Exercise -
Filter the data below, keeping only lines that contain "agent".

Data for analysis -
_ _ _ _ _ _ _
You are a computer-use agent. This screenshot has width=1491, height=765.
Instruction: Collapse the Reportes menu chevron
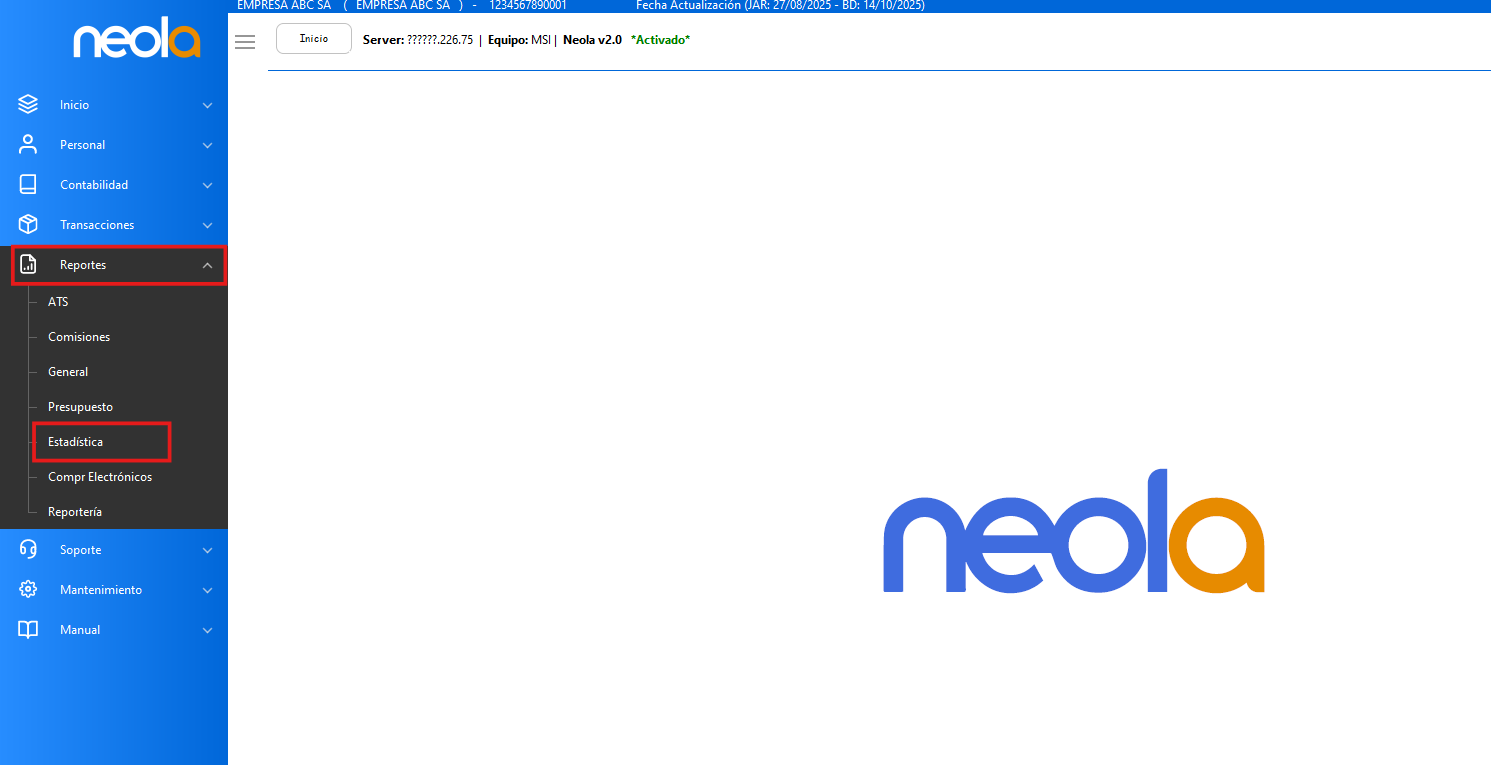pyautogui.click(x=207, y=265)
_ _ _ _ _ _ _
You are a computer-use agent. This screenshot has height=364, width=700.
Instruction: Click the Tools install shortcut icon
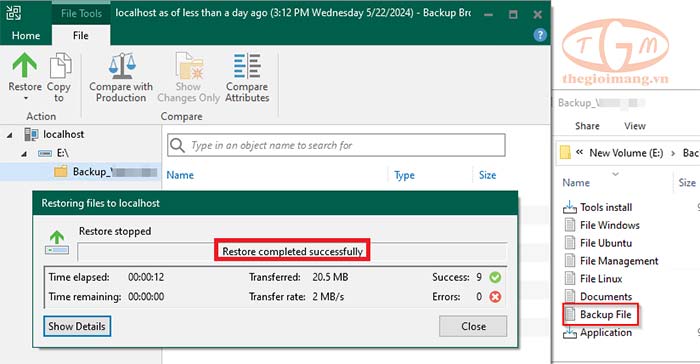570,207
_ _ _ _ _ _ _
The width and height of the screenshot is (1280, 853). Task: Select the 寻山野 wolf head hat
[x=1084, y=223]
_ _ _ _ _ _ _
Written reply -
You are a computer-use agent. This screenshot has width=1491, height=765.
You are a computer-use agent. This screenshot has height=364, width=700.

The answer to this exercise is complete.